Records supplied.
#####
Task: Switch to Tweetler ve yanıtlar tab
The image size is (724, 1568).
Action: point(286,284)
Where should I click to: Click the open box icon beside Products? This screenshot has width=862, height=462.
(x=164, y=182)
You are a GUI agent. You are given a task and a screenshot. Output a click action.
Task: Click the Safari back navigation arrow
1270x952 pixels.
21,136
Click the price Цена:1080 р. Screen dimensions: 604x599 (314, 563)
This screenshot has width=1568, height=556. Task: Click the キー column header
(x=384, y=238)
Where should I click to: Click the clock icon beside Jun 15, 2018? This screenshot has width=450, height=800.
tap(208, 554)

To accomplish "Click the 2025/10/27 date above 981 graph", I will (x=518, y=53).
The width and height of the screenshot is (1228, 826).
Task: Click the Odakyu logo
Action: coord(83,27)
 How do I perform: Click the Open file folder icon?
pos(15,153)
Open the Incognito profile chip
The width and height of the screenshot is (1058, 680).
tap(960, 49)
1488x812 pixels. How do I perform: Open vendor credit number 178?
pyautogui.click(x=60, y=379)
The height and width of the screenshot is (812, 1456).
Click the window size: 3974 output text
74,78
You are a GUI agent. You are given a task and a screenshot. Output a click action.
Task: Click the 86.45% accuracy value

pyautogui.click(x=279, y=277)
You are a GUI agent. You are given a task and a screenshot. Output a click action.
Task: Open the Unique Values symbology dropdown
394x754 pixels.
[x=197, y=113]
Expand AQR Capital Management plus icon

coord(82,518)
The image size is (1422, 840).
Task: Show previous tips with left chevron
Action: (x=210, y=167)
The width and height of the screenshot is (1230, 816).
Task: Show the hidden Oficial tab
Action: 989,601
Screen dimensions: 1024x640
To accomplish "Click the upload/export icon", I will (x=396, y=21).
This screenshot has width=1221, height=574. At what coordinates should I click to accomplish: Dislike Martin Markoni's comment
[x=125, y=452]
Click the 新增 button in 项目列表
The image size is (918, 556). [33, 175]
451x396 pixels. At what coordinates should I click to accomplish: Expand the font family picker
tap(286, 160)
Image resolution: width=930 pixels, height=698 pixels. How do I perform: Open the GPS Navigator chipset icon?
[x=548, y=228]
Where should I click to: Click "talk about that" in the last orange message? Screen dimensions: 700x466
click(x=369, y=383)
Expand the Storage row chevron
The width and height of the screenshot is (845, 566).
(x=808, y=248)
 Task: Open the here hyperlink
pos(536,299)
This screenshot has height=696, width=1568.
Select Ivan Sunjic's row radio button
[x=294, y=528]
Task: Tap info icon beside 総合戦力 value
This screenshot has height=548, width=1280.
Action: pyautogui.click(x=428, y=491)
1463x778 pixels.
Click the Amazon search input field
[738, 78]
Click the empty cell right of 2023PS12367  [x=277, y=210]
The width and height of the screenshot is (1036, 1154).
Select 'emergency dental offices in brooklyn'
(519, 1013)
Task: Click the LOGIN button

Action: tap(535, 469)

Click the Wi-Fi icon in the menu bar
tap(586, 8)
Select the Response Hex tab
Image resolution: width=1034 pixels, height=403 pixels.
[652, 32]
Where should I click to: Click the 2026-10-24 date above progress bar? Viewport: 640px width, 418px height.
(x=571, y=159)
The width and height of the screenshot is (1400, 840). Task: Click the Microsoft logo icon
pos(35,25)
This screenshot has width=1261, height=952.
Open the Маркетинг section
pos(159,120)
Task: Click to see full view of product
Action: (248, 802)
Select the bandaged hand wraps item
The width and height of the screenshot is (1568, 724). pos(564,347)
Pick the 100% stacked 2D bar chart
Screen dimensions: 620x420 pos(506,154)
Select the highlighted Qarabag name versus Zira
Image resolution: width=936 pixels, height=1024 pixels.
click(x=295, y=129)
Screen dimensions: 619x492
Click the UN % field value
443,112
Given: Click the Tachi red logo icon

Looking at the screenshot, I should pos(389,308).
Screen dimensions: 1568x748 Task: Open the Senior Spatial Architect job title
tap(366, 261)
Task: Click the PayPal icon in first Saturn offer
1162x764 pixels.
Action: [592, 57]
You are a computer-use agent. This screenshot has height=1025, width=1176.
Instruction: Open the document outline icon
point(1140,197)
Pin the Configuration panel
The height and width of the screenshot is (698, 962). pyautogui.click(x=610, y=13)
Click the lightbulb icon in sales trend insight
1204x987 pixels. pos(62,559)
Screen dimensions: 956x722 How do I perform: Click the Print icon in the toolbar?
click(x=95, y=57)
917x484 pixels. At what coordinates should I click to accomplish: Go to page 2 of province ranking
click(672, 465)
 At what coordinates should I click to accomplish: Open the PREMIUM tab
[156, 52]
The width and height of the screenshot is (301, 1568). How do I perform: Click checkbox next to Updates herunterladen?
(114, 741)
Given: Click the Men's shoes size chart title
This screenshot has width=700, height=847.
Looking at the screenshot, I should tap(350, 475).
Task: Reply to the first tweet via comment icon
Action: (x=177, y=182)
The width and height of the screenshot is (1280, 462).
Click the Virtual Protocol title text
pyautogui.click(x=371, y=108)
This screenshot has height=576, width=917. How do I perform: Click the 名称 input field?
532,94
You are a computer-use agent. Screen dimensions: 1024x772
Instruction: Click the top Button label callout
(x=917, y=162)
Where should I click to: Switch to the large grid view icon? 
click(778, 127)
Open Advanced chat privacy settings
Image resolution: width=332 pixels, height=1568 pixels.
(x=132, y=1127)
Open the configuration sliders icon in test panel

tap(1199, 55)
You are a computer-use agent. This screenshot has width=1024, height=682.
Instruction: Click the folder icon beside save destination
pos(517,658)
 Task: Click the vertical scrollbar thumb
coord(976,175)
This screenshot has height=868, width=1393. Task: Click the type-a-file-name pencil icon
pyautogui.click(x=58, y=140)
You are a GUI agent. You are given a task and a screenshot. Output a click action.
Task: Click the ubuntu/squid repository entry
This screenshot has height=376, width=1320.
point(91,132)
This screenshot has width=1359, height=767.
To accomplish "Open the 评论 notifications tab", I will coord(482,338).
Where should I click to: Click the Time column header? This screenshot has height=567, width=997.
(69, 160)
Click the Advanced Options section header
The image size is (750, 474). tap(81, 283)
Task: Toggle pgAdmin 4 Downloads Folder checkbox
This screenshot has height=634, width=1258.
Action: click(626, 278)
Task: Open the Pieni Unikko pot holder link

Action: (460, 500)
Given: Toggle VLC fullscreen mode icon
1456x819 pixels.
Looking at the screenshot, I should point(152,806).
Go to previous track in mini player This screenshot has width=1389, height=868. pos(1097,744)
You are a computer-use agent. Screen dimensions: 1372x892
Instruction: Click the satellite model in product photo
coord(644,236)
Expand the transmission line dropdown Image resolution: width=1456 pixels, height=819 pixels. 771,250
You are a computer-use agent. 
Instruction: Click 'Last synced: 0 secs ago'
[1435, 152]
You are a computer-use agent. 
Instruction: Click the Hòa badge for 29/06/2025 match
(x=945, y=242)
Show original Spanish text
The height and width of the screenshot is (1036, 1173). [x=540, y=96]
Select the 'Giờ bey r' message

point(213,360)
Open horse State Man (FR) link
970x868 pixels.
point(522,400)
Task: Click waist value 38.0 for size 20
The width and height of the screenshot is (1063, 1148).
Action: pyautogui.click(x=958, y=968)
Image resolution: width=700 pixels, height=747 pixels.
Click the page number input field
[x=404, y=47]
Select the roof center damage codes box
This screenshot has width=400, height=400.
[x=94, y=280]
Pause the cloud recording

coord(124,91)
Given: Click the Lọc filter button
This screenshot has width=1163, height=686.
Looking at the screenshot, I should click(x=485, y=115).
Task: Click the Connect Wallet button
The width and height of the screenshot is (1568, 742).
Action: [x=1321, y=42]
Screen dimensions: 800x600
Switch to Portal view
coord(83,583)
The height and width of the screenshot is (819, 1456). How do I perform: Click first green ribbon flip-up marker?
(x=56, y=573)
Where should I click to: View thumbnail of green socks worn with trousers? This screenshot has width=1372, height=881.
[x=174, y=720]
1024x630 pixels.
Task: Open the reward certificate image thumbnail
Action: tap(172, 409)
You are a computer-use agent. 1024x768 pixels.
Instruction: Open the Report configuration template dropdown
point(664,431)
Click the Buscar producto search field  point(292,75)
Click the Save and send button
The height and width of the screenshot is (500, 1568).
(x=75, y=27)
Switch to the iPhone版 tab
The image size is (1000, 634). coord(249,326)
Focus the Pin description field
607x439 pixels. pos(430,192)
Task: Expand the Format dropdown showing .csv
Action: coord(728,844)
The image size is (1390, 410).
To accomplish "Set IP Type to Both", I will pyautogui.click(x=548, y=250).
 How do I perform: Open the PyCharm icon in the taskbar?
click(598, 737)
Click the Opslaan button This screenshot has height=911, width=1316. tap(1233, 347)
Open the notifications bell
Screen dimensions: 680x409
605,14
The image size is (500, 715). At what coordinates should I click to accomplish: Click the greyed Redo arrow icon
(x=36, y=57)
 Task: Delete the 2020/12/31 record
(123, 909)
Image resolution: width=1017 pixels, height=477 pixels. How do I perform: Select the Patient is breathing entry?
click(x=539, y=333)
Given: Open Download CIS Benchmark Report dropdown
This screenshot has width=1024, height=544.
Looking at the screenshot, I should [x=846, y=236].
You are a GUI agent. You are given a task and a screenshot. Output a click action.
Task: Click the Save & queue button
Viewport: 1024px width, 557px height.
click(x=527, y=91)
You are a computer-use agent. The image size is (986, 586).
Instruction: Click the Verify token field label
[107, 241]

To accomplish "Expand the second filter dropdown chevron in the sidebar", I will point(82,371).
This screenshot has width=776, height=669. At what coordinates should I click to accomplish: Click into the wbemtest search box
#####
Exercise brief. Reproduce the records above, beginning at the line that contains "This screenshot has height=576, width=917." and stopping after the line that contains "(x=917, y=162)". Keep the requests unchanged and scale every click coordinate in the answers by 2.55, rounding to whole numbers with halves rounded up.

Result.
This screenshot has height=576, width=917. How do I perform: Click the 名称 input field?
1357,240
You are a computer-use agent. Screen dimensions: 1024x772
Instruction: Click the top Button label callout
(x=2338, y=413)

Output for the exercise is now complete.